图4为基于16S rDNA序列构建的部分芽孢杆菌属系统发育树。
图5为克劳氏芽孢杆菌对玉米根腐病菌的抑制效果对比图。
图6为克劳氏芽孢杆菌对玉米鞘腐病菌的抑制效果对比图。
图7为克劳氏芽孢杆菌对玉米小斑病菌的抑制效果对比图。
图8为克劳氏芽孢杆菌对玉米弯孢叶斑病菌的抑制效果对比图。
图9为克劳氏芽孢杆菌产生铁载体检测示意图。
图10为克劳氏芽孢杆菌产生的三羟基氧肟酸型铁载体的检测结果。
图11为克劳氏芽孢杆菌产生的儿茶酚型铁载体的检测结果。
图12为铁螯合剂(DFO)的标准曲线。
具体实施方式
现详细说明本发明的多种示例性实施方式,该详细说明不应认为是对本发明的限制,而应理解为是对本发明的某些方面、特性和实施方案的更详细的描述。

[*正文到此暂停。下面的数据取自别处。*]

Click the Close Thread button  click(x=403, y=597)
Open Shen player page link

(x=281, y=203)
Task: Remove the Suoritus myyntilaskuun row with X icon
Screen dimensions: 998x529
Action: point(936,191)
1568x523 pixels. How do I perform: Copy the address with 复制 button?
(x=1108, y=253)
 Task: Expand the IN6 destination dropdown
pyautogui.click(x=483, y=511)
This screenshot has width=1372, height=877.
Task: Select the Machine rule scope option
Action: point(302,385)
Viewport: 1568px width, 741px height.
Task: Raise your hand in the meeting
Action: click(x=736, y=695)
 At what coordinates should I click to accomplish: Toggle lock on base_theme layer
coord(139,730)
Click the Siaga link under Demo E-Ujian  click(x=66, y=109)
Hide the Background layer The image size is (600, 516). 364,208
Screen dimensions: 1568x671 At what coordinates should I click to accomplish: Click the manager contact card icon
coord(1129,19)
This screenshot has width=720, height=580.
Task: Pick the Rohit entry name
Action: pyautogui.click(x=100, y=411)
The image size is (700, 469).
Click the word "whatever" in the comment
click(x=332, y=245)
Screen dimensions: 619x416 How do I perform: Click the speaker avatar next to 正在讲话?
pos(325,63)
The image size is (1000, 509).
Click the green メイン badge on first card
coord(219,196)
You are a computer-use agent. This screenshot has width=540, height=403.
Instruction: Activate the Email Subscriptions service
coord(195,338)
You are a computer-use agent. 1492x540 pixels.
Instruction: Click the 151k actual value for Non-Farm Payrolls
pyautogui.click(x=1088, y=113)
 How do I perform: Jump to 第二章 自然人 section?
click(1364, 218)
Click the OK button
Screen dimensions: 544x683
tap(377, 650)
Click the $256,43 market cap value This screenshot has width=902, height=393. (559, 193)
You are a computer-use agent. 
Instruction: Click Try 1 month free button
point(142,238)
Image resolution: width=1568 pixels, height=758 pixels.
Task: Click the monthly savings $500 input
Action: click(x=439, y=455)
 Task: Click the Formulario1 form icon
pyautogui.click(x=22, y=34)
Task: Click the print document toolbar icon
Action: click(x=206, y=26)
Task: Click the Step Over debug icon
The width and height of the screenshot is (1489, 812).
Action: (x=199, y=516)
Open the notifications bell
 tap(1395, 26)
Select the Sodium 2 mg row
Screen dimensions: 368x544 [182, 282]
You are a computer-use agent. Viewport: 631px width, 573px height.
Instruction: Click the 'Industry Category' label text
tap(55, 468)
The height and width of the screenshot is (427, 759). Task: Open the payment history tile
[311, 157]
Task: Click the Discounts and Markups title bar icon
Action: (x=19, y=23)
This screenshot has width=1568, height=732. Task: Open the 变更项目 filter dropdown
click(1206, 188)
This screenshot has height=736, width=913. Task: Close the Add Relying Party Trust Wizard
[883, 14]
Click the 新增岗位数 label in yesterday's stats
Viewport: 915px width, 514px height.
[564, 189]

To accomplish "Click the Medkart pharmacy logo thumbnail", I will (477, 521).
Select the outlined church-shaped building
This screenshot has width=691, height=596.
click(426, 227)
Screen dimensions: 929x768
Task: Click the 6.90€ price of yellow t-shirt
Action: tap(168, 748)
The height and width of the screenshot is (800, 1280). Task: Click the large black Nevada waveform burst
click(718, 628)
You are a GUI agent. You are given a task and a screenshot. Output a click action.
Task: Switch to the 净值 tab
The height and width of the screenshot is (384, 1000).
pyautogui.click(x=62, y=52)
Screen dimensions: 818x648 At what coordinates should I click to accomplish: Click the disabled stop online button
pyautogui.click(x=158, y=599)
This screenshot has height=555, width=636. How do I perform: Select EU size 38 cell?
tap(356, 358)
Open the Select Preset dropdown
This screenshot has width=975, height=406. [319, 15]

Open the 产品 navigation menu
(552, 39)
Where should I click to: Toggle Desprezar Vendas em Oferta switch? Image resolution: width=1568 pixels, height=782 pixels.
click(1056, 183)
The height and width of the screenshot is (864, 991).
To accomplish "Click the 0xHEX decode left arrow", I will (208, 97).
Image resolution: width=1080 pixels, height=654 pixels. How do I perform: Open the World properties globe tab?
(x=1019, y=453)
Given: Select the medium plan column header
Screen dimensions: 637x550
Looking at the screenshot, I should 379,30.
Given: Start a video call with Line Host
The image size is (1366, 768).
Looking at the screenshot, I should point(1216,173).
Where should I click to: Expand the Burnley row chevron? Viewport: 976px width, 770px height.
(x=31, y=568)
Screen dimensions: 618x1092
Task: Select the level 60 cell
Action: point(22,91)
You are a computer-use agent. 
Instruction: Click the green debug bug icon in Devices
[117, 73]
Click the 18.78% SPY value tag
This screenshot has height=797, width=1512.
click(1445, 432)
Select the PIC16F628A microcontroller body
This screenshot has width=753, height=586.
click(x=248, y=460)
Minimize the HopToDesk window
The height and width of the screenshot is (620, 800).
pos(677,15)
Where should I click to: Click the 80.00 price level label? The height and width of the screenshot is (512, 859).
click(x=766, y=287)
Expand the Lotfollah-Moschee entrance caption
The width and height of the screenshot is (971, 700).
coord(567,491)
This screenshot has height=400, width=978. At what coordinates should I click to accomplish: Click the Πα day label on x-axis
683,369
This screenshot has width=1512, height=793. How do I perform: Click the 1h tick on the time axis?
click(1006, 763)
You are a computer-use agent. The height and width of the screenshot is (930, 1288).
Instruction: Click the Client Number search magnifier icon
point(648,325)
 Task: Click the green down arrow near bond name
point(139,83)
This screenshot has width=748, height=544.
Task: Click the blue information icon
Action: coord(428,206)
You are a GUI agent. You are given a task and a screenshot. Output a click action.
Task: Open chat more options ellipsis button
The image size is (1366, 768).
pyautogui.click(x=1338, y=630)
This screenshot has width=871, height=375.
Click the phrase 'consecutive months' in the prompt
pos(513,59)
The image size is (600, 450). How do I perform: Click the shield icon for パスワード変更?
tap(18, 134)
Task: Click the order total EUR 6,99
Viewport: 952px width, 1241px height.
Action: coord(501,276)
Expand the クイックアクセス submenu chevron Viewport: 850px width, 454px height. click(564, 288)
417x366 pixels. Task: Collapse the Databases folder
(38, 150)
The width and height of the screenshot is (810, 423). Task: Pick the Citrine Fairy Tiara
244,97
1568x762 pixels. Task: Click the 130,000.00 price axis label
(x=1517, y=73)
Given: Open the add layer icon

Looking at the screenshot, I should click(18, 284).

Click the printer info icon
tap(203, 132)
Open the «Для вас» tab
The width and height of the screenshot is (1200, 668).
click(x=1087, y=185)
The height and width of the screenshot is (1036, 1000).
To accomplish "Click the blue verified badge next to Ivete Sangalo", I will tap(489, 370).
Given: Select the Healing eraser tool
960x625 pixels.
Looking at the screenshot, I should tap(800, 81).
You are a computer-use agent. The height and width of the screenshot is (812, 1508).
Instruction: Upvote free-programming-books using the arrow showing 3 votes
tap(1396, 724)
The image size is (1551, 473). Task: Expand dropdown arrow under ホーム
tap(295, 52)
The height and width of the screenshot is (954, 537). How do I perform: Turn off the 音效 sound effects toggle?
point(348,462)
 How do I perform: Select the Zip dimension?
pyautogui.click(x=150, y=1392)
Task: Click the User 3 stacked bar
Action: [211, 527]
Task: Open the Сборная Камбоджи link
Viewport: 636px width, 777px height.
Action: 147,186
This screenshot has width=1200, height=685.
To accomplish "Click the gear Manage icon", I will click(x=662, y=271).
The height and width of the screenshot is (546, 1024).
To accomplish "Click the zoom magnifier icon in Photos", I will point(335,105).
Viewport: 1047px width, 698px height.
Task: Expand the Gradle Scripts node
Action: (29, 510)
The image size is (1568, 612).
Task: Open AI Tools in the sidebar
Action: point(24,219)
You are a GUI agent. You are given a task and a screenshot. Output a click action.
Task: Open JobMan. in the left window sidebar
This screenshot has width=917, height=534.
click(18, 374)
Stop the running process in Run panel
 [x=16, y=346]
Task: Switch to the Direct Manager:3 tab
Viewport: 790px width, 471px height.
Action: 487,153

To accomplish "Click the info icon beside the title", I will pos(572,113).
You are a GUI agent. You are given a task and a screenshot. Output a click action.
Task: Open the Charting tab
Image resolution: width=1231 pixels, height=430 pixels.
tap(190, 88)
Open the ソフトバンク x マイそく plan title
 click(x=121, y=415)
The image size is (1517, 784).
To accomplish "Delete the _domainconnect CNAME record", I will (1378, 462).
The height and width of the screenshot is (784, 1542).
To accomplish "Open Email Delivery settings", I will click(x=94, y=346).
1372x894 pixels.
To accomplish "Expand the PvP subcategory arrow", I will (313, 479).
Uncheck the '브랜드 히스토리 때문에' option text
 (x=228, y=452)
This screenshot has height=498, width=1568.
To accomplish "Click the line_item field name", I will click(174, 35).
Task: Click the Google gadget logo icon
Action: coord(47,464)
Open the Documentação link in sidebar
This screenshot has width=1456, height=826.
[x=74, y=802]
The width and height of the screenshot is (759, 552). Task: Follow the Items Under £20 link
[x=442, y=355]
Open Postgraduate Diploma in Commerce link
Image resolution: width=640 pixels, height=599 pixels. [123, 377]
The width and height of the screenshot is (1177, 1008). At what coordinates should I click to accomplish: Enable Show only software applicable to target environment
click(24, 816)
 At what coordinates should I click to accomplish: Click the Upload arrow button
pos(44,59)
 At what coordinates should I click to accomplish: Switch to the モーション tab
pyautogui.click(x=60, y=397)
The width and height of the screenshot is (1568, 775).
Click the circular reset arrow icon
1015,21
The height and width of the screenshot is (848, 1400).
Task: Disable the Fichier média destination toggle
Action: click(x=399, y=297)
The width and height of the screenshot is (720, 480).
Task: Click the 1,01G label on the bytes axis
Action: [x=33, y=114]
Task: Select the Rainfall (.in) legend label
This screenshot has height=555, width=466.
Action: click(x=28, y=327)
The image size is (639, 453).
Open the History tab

应理解本发明中所述的术语仅仅是为描述特别的实施方式,并非用于限制本发明。另外,对于本发明中的数值范围,应理解为具体公开了该范围的上限和下限以及它们之间的每个中间值。在任何陈述值或陈述范围内的中间值以及任何其他陈述值或在所述范围内的中间值之间的每个较小的范围也包括在本发明内。这些较小范围的上限和下限可独立地包括或排除在范围内。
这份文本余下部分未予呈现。